Die These vom Verschwinden der Hardware im Seilbahn-Erscheinungsbild bei gleichzeitiger Perfektionierung einer hyperrealen Landschaftswahrnehmung bestätigt sich also. Man könnte geradezu von einer Immaterialisierung der Transportwirklichkeit sprechen, von einem Wegzaubern aller technischen Schranken. In gewisser Weise wird damit der Erlebnisdreiklang „Schweben, Schauen, Staunen“, der in den frühen Jahren der Seilbahntechnik die Fahrtbeschreibungen bestimmte, reaktualisiert. In seiner mentalitätsgeschichtlichen Untersuchung „Die Seilbahnfahrt“ stellte Bernhard Tschofen für die heroische Epoche der 20er- bis 50er Jahre fest: „Neben der Luftfahrt wird die Seilbahnfahrt als die am meisten entmaterialisierte Form der Fortbewegung aufgefaßt.
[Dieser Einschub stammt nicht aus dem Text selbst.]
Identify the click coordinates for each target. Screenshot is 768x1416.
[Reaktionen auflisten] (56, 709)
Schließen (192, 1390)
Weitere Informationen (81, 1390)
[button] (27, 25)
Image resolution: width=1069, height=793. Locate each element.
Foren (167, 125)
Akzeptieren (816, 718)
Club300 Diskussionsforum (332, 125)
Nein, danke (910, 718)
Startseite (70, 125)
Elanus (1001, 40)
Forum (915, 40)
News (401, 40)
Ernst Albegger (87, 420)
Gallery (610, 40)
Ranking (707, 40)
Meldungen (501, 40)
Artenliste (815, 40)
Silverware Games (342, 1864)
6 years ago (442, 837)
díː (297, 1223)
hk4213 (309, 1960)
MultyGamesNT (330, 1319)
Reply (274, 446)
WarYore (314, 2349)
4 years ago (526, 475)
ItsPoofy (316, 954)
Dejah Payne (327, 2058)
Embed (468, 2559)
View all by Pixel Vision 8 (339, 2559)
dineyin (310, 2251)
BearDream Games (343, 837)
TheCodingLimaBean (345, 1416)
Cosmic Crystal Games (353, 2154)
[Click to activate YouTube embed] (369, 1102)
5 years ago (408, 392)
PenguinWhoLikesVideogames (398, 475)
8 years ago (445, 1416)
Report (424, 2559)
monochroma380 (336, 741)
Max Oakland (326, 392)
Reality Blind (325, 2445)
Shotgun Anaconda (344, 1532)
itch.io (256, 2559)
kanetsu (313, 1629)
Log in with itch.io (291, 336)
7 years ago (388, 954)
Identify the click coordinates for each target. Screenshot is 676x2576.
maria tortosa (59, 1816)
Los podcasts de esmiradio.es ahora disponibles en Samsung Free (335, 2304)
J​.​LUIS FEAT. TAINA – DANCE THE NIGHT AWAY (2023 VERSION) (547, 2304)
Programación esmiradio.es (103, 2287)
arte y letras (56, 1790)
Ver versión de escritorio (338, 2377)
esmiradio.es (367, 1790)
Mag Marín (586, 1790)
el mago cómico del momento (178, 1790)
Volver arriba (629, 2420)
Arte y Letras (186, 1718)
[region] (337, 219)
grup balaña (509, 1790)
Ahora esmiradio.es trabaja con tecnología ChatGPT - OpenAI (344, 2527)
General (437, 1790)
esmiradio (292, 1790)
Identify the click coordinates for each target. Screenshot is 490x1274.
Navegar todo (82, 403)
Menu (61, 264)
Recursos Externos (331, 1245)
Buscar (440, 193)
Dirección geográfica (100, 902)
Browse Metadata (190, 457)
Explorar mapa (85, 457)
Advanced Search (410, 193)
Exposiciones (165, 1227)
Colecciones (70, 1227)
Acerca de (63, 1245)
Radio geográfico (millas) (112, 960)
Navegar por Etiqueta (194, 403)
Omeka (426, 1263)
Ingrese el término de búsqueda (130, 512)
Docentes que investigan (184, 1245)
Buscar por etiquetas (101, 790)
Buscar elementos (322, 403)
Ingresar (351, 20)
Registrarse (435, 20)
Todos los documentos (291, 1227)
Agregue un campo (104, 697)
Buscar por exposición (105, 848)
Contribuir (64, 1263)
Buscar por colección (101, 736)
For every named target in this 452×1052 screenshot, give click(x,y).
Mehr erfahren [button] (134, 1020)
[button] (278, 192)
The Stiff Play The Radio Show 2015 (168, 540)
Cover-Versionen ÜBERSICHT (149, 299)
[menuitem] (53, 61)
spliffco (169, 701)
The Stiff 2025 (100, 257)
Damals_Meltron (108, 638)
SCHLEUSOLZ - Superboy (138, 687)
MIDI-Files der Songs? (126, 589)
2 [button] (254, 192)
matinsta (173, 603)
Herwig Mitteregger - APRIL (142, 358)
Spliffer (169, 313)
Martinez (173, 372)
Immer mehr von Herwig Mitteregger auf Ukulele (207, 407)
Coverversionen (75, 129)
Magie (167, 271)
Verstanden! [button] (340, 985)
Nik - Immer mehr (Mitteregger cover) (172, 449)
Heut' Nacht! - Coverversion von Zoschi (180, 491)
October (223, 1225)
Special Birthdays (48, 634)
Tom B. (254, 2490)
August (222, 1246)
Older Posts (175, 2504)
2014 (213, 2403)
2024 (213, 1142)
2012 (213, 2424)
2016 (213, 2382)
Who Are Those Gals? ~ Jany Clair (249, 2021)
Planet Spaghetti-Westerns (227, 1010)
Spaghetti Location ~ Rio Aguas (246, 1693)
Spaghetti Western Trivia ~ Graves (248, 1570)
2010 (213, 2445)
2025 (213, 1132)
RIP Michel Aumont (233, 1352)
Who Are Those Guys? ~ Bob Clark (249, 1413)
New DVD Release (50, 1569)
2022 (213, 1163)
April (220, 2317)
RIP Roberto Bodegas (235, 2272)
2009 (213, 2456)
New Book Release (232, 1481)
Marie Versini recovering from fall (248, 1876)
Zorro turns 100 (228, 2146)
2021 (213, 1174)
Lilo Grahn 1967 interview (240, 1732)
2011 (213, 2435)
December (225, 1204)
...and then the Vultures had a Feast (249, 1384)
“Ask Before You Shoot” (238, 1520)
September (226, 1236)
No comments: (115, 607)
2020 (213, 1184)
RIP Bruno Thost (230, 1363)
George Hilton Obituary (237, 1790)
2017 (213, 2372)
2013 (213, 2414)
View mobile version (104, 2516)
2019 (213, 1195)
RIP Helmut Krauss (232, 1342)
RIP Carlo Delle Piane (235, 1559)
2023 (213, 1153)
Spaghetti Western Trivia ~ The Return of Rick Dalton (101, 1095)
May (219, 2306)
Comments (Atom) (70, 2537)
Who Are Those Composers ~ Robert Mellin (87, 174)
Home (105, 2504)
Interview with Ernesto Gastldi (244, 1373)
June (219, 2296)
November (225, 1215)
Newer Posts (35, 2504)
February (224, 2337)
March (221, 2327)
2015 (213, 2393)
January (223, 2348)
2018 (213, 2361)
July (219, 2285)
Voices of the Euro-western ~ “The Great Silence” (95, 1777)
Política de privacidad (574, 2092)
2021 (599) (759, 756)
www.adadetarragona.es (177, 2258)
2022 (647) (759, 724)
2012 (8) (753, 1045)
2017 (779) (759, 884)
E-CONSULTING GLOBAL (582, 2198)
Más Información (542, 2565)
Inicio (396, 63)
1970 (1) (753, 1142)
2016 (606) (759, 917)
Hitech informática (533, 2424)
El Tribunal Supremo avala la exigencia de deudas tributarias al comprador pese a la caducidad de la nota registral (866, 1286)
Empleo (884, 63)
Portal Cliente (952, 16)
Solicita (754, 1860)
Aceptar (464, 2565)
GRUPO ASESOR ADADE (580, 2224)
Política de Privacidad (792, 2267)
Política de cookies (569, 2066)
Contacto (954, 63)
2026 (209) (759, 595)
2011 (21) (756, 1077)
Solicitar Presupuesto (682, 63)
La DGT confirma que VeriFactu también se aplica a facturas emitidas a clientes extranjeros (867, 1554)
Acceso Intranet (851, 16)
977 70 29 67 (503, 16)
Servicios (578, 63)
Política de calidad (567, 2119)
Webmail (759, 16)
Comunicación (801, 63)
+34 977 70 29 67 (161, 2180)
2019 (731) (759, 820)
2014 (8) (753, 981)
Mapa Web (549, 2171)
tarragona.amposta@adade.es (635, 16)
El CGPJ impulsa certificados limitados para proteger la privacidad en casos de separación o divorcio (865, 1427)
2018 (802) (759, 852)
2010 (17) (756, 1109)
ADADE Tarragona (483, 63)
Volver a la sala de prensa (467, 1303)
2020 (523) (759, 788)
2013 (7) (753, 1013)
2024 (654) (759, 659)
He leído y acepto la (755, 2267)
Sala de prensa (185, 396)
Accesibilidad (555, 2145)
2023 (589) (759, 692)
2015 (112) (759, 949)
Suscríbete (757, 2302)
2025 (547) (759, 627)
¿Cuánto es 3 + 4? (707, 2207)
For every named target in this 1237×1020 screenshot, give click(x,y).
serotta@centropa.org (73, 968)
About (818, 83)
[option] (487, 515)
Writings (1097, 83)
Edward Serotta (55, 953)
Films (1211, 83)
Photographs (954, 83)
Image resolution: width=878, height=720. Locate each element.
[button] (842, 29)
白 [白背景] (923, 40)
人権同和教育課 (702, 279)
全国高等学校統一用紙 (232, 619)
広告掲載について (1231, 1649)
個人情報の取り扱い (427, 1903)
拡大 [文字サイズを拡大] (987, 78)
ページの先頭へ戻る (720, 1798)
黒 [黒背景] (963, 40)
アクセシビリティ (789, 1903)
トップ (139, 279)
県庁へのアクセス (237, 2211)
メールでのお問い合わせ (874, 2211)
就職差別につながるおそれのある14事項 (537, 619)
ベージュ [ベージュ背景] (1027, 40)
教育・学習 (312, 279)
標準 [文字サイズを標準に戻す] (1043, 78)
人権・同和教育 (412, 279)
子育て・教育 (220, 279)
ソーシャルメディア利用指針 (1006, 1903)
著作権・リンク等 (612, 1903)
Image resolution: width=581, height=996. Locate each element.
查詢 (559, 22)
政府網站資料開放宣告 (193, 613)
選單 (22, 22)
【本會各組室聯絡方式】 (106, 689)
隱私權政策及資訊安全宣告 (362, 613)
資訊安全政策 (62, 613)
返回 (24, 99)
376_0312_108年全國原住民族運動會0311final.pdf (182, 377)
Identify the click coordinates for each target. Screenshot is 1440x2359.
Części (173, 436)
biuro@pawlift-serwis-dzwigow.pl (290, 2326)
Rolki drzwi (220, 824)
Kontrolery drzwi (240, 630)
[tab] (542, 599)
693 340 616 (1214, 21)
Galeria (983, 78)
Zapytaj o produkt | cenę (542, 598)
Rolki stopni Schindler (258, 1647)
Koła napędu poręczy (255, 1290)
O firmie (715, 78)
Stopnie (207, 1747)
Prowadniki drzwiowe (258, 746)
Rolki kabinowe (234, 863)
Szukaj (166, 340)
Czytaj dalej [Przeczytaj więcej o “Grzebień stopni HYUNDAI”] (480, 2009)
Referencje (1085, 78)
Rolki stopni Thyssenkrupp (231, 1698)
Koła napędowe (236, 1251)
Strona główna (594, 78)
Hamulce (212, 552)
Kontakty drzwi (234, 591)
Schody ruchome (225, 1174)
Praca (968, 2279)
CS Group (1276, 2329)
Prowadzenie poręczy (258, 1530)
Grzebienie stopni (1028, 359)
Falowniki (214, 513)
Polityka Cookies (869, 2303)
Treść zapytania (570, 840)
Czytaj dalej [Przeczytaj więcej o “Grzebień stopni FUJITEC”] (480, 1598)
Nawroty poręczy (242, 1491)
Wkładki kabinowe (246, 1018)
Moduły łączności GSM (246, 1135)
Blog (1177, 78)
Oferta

Das Gefühl des lautlosen, ferngeleiteten Schwebens, wie es in der französischen Bezeichnung der Seilbahn, „Téléphérique“, am eindrucksvollsten verbildlicht ist, rückt die Seilbahn wieder in die Nähe der medialen Reisesurrogate des 19. Jahrhunderts.“3 Es gibt heute also Bemühungen, das Spektakuläre in die Bergtechnik zurückzubringen – und gleichzeitig eine kühle Routine im Umgang mit Aufstiegshilfen.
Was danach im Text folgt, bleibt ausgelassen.